• _Data supplied_:
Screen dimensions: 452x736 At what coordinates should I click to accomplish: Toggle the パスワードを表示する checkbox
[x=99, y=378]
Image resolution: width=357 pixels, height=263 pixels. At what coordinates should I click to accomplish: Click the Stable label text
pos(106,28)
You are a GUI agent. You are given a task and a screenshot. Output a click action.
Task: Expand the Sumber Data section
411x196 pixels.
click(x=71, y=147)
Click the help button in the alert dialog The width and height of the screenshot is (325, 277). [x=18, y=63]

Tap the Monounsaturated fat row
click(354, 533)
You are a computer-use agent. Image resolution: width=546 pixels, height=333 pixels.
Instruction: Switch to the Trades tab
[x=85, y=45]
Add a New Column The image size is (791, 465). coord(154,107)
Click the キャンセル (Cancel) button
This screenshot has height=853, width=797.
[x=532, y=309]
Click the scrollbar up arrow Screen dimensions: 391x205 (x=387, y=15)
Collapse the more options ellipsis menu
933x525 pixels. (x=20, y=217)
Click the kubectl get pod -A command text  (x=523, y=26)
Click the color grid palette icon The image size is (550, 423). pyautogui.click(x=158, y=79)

• _Problem to solve_:
Copy out each line above that contains the word "coordinates". Letter case matters.

• _Solution for this task_:
Screen dimensions: 452x736 At what coordinates should I click to accomplish: Toggle the パスワードを表示する checkbox
Image resolution: width=357 pixels, height=263 pixels. At what coordinates should I click to accomplish: Click the Stable label text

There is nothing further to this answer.